» Problem details
Retype every entry in its entirety, without alteration.

(Collected data entries)
###
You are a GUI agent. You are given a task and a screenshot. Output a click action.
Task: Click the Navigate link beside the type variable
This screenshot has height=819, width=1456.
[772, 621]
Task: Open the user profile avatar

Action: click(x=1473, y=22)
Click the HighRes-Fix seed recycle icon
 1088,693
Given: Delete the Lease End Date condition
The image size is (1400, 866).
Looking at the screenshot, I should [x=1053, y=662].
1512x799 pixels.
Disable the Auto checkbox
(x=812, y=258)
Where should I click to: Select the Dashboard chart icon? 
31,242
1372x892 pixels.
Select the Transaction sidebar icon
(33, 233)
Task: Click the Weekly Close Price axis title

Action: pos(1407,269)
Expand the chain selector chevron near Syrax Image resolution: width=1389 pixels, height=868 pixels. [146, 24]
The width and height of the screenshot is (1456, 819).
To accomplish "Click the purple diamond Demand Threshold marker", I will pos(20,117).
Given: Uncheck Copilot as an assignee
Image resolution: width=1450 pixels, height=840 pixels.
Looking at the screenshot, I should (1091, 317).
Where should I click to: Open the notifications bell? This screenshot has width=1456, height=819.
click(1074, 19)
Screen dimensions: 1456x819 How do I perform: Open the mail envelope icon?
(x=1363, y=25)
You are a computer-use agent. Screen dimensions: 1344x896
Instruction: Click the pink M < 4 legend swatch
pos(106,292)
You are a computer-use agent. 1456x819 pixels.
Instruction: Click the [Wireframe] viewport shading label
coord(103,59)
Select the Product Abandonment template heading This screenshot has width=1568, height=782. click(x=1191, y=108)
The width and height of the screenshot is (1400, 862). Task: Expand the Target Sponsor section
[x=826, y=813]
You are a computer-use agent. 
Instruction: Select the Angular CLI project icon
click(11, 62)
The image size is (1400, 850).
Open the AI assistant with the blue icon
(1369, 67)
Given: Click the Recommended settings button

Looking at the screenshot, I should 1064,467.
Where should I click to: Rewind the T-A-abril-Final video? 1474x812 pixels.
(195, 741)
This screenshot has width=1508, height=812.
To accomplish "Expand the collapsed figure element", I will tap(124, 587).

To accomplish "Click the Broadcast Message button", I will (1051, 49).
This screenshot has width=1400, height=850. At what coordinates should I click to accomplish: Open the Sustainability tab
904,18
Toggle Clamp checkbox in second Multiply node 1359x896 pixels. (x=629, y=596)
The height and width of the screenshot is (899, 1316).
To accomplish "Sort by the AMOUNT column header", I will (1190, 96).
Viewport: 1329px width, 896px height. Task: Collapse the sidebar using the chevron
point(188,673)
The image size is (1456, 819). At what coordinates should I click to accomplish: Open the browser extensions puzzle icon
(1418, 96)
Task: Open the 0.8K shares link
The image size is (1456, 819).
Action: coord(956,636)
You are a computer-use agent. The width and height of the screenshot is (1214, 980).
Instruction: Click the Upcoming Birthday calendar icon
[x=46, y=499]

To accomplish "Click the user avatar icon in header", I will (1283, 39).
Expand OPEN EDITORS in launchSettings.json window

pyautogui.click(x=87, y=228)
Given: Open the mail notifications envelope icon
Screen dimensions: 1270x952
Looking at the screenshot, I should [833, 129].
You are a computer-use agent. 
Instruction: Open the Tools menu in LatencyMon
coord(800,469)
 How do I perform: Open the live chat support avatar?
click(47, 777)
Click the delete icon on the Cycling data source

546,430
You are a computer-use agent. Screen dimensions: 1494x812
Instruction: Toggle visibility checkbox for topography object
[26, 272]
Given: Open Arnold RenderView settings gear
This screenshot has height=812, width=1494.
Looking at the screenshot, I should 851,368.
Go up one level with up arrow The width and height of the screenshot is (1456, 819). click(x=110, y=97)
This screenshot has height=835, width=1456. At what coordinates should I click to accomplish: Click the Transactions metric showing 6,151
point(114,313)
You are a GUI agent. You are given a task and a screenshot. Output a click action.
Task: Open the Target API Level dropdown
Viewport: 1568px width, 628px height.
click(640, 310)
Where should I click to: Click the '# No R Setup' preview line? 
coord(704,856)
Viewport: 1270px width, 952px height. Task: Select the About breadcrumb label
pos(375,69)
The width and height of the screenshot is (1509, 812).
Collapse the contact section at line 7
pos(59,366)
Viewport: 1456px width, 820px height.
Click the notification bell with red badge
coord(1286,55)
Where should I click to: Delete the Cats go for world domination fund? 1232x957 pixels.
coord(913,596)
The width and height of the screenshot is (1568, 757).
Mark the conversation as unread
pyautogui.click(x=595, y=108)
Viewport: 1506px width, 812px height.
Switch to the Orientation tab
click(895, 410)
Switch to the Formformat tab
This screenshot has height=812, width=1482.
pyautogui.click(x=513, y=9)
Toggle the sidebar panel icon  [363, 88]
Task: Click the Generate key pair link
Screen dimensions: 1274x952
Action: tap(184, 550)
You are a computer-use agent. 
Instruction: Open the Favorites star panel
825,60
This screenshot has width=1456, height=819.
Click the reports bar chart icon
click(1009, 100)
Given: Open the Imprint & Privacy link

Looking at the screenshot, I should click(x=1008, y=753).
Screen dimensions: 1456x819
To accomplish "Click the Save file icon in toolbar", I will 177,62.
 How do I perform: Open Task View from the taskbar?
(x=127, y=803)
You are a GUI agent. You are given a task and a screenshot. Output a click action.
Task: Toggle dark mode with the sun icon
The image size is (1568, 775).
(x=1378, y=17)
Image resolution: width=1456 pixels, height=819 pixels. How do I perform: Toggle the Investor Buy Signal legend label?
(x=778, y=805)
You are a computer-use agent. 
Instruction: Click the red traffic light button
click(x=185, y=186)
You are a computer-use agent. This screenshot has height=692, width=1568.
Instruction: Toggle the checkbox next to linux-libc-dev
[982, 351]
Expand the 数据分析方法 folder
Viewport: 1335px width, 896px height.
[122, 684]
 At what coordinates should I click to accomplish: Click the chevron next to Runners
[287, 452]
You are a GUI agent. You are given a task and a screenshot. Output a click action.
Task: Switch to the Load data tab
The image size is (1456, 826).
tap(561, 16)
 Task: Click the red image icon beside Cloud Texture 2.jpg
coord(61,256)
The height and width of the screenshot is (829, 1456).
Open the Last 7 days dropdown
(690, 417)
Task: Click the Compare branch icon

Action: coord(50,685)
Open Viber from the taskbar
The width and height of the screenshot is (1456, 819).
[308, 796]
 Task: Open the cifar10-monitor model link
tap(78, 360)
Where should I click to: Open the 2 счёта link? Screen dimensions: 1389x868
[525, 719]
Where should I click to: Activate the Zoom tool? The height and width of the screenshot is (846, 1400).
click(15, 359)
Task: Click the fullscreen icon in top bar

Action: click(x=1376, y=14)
###
» Answer for this exercise
You are a GUI agent. You are given a task and a screenshot. Output a click action.
Task: Click the Navigate link beside the type variable
This screenshot has height=819, width=1456.
[772, 621]
Task: Open the user profile avatar

Action: click(x=1473, y=22)
Click the HighRes-Fix seed recycle icon
 1088,693
Given: Delete the Lease End Date condition
The image size is (1400, 866).
Looking at the screenshot, I should [x=1053, y=662].
1512x799 pixels.
Disable the Auto checkbox
(x=812, y=258)
Where should I click to: Select the Dashboard chart icon? 
31,242
1372x892 pixels.
Select the Transaction sidebar icon
(33, 233)
Task: Click the Weekly Close Price axis title

Action: pos(1407,269)
Expand the chain selector chevron near Syrax Image resolution: width=1389 pixels, height=868 pixels. [146, 24]
The width and height of the screenshot is (1456, 819).
To accomplish "Click the purple diamond Demand Threshold marker", I will pos(20,117).
Given: Uncheck Copilot as an assignee
Image resolution: width=1450 pixels, height=840 pixels.
Looking at the screenshot, I should (1091, 317).
Where should I click to: Open the notifications bell? This screenshot has width=1456, height=819.
click(1074, 19)
Screen dimensions: 1456x819 How do I perform: Open the mail envelope icon?
(x=1363, y=25)
You are a computer-use agent. Screen dimensions: 1344x896
Instruction: Click the pink M < 4 legend swatch
pos(106,292)
You are a computer-use agent. 1456x819 pixels.
Instruction: Click the [Wireframe] viewport shading label
coord(103,59)
Select the Product Abandonment template heading This screenshot has width=1568, height=782. click(x=1191, y=108)
The width and height of the screenshot is (1400, 862). Task: Expand the Target Sponsor section
[x=826, y=813]
You are a computer-use agent. 
Instruction: Select the Angular CLI project icon
click(11, 62)
The image size is (1400, 850).
Open the AI assistant with the blue icon
(1369, 67)
Given: Click the Recommended settings button

Looking at the screenshot, I should 1064,467.
Where should I click to: Rewind the T-A-abril-Final video? 1474x812 pixels.
(195, 741)
This screenshot has width=1508, height=812.
To accomplish "Expand the collapsed figure element", I will tap(124, 587).

To accomplish "Click the Broadcast Message button", I will (1051, 49).
This screenshot has width=1400, height=850. At what coordinates should I click to accomplish: Open the Sustainability tab
904,18
Toggle Clamp checkbox in second Multiply node 1359x896 pixels. (x=629, y=596)
The height and width of the screenshot is (899, 1316).
To accomplish "Sort by the AMOUNT column header", I will (1190, 96).
Viewport: 1329px width, 896px height. Task: Collapse the sidebar using the chevron
point(188,673)
The image size is (1456, 819). At what coordinates should I click to accomplish: Open the browser extensions puzzle icon
(1418, 96)
Task: Open the 0.8K shares link
The image size is (1456, 819).
Action: coord(956,636)
You are a computer-use agent. The width and height of the screenshot is (1214, 980).
Instruction: Click the Upcoming Birthday calendar icon
[x=46, y=499]

To accomplish "Click the user avatar icon in header", I will (1283, 39).
Expand OPEN EDITORS in launchSettings.json window

pyautogui.click(x=87, y=228)
Given: Open the mail notifications envelope icon
Screen dimensions: 1270x952
Looking at the screenshot, I should [833, 129].
You are a computer-use agent. 
Instruction: Open the Tools menu in LatencyMon
coord(800,469)
 How do I perform: Open the live chat support avatar?
click(47, 777)
Click the delete icon on the Cycling data source

546,430
You are a computer-use agent. Screen dimensions: 1494x812
Instruction: Toggle visibility checkbox for topography object
[26, 272]
Given: Open Arnold RenderView settings gear
This screenshot has height=812, width=1494.
Looking at the screenshot, I should 851,368.
Go up one level with up arrow The width and height of the screenshot is (1456, 819). click(x=110, y=97)
This screenshot has height=835, width=1456. At what coordinates should I click to accomplish: Click the Transactions metric showing 6,151
point(114,313)
You are a GUI agent. You are given a task and a screenshot. Output a click action.
Task: Open the Target API Level dropdown
Viewport: 1568px width, 628px height.
click(640, 310)
Where should I click to: Click the '# No R Setup' preview line? 
coord(704,856)
Viewport: 1270px width, 952px height. Task: Select the About breadcrumb label
pos(375,69)
The width and height of the screenshot is (1509, 812).
Collapse the contact section at line 7
pos(59,366)
Viewport: 1456px width, 820px height.
Click the notification bell with red badge
coord(1286,55)
Where should I click to: Delete the Cats go for world domination fund? 1232x957 pixels.
coord(913,596)
The width and height of the screenshot is (1568, 757).
Mark the conversation as unread
pyautogui.click(x=595, y=108)
Viewport: 1506px width, 812px height.
Switch to the Orientation tab
click(895, 410)
Switch to the Formformat tab
This screenshot has height=812, width=1482.
pyautogui.click(x=513, y=9)
Toggle the sidebar panel icon  [363, 88]
Task: Click the Generate key pair link
Screen dimensions: 1274x952
Action: tap(184, 550)
You are a computer-use agent. 
Instruction: Open the Favorites star panel
825,60
This screenshot has width=1456, height=819.
Click the reports bar chart icon
click(1009, 100)
Given: Open the Imprint & Privacy link

Looking at the screenshot, I should click(x=1008, y=753).
Screen dimensions: 1456x819
To accomplish "Click the Save file icon in toolbar", I will 177,62.
 How do I perform: Open Task View from the taskbar?
(x=127, y=803)
You are a GUI agent. You are given a task and a screenshot. Output a click action.
Task: Toggle dark mode with the sun icon
The image size is (1568, 775).
(x=1378, y=17)
Image resolution: width=1456 pixels, height=819 pixels. How do I perform: Toggle the Investor Buy Signal legend label?
(x=778, y=805)
You are a computer-use agent. 
Instruction: Click the red traffic light button
click(x=185, y=186)
You are a computer-use agent. This screenshot has height=692, width=1568.
Instruction: Toggle the checkbox next to linux-libc-dev
[982, 351]
Expand the 数据分析方法 folder
Viewport: 1335px width, 896px height.
[122, 684]
 At what coordinates should I click to accomplish: Click the chevron next to Runners
[287, 452]
You are a GUI agent. You are given a task and a screenshot. Output a click action.
Task: Switch to the Load data tab
The image size is (1456, 826).
tap(561, 16)
 Task: Click the red image icon beside Cloud Texture 2.jpg
coord(61,256)
The height and width of the screenshot is (829, 1456).
Open the Last 7 days dropdown
(690, 417)
Task: Click the Compare branch icon

Action: coord(50,685)
Open Viber from the taskbar
The width and height of the screenshot is (1456, 819).
[308, 796]
 Task: Open the cifar10-monitor model link
tap(78, 360)
Where should I click to: Open the 2 счёта link? Screen dimensions: 1389x868
[525, 719]
Where should I click to: Activate the Zoom tool? The height and width of the screenshot is (846, 1400).
click(15, 359)
Task: Click the fullscreen icon in top bar

Action: click(x=1376, y=14)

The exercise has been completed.